28:41 - And it works even better if you then do have other data sets at other scales that give you information. If you need to dive into this literature these sorts of things are often referred to as change of support problems in the stats literature, because you’re dealing with integrating data across different scales. In the spatial stats literature there’s also a whole series of examples in the literature dealing with, for example, combining point data with aerial extent data, whether it be polygon or raster. Other take away is that the way our GIS does it is completely wrong. (laughs) They do all of their upscaling and downscaling without any accounting for uncertainty; ARC would just smooth it.

29:34 - The nice thing about the state-space approach is when you ask it to disaggregate information you have the full posterior about the thing you disaggregated. You don’t just have an interpellated surface, which can be really important because if I was taking this map and feeding it into some other analysis as a covariant or as an input I don’t want to treat each of those disaggregated pieces of information as if they were data, because you can result in a lot of false confidence.

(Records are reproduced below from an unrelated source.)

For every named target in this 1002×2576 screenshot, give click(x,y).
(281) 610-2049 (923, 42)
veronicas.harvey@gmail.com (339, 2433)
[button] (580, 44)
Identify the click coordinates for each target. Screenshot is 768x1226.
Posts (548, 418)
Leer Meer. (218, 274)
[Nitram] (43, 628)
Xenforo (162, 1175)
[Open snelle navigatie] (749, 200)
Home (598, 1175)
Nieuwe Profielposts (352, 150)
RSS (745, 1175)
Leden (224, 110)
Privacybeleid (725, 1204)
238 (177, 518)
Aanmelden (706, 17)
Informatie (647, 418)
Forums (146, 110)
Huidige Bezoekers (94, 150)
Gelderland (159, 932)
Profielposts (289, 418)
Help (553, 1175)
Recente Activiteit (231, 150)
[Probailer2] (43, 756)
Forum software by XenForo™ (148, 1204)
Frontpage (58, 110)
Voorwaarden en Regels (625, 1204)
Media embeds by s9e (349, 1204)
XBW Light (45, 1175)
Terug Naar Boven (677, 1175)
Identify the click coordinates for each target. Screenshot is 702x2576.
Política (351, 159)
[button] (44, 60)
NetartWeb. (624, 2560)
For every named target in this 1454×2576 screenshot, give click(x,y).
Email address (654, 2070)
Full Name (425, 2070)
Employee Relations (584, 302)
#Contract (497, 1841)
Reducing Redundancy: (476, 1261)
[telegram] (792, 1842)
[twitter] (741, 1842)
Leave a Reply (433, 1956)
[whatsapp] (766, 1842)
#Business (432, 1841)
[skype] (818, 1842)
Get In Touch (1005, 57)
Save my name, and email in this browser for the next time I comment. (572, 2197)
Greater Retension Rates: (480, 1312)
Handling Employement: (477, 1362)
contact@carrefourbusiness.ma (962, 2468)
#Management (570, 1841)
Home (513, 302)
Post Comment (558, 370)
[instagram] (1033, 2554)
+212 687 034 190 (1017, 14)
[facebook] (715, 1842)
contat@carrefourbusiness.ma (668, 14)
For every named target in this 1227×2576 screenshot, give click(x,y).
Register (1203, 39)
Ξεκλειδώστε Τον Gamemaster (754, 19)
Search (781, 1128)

I could set this up at some fine spatial resolution and have millions of data points entering into the next stage of the analysis. I don’t really have millions of data points, I have like thirty townships. So changing of support, changing of scales, can create a false impression of more information than you actually have.

30:28 - By contrast if we do this in a Bayesian way, not only do we have the uncertainty, but remember when we draw things from posteriors we draw them jointly, so you might draw a whole row. So you might draw a whole map that would account for the uncertainties appropriately. The next challenge that I’ve seen a lot, when it comes to data fusion is our challenges with identifiability. In my line of work the classic example of this are eddy covariance towers. If you’ve not seen these before they’re a cool bit of technology.

31:06 - You set up a scaffold in an ecosystem and it has a bunch of toys on them that measure wind speed using sound waves and concentrations of gas using lasers, and it’s cool. It’s neat because it can measure the net flux of gases between the atmosphere and the land surface, most commonly the CO2 flux and the water flux. So it might give me the net carbon flux in and out of the system and the net water flux in and out of the system. Okay, but that’s made out of a whole bunch of underlying processes. And there’s literally an infinite way to get that net flux from all the trade offs among these different processes.

31:53 - So if all you observe is the net it’s very hard to disentangle that. So, this is, again, an example where synthesis is very valuable because if I have that net flux but I also combine that with a lot of detailed information about specific processes than I have way of starting to disaggregate it. So this is an example where I might have a model that has multiple processes and some observations constrain the aggregate that comes out of it and others constrain parts. A population analog, again, would be something like an age or stage structured model where I might have detailed information about specific transitions, I might have individual level data, and then I also might have population level data that’s constraining the net overall behavior of this system and then combine both of those pieces of information. This study, don’t by Trevor Keenan a few years ago, I thought was a neat example of exploring some of the challenges of fusing multiple pieces of information and trying to understand the information contribution of different sources of information.

33:07 - Each of these are different data sets and this is actually an attempt to restrain a carbon cycle model at Harvard Forest. Harvard Forest is an LTER and NEON site that’s about an hour and a half due west of us, in central Mass. What we see here is the posterior distribution of our error estimate on a log scale. And when he starts with just the first data set it’s kind of off the scale. Then here’s the posterior estimates of individual parameters plotted as violin plots.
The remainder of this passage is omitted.